DATASET ENTRIES —
####################

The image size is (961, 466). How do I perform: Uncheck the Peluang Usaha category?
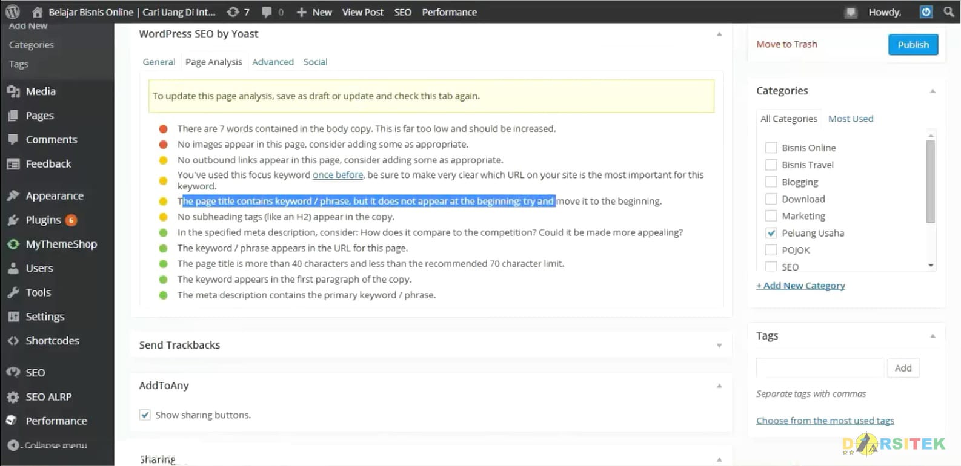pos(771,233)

####################

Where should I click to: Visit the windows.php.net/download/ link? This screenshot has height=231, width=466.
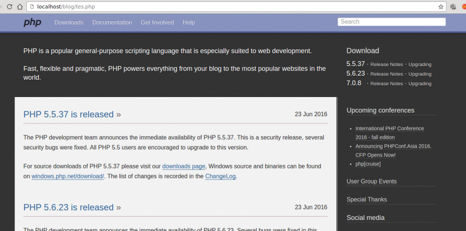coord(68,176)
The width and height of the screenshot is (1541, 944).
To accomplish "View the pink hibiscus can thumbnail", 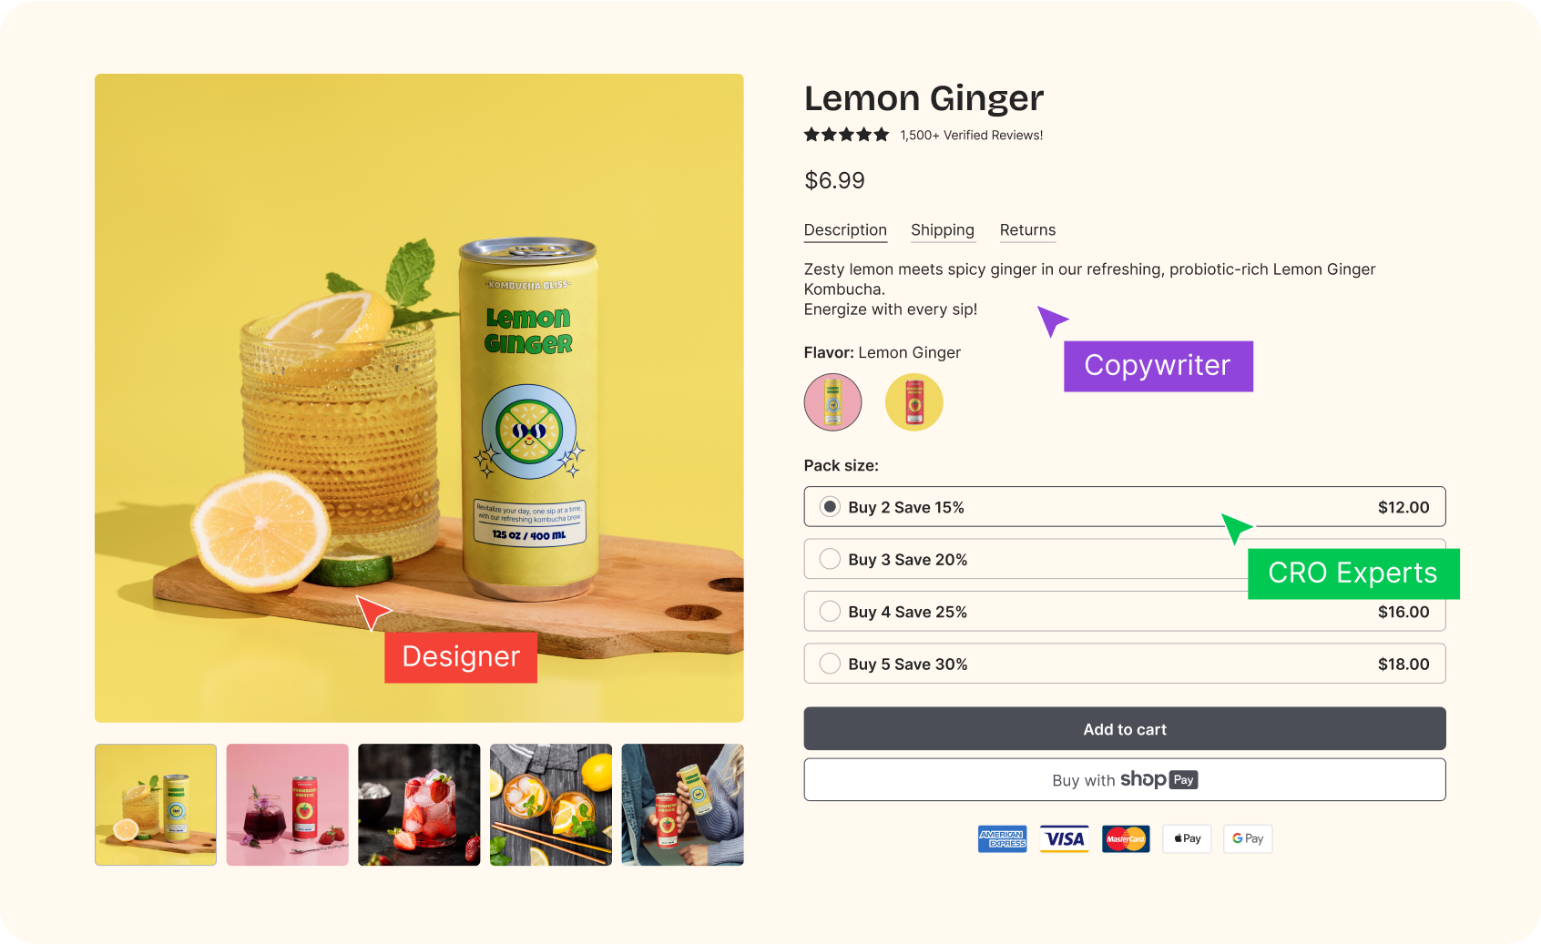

####################

TASK DIRECTIONS — Copy needed, without pictures: the lines of the listing above from the line containing "The width and" up to and including the line containing "the pink hibiscus", set down exactly.

RESPONSE BELOW —
The width and height of the screenshot is (1541, 944).
To accomplish "View the pink hibiscus can thumbnail", 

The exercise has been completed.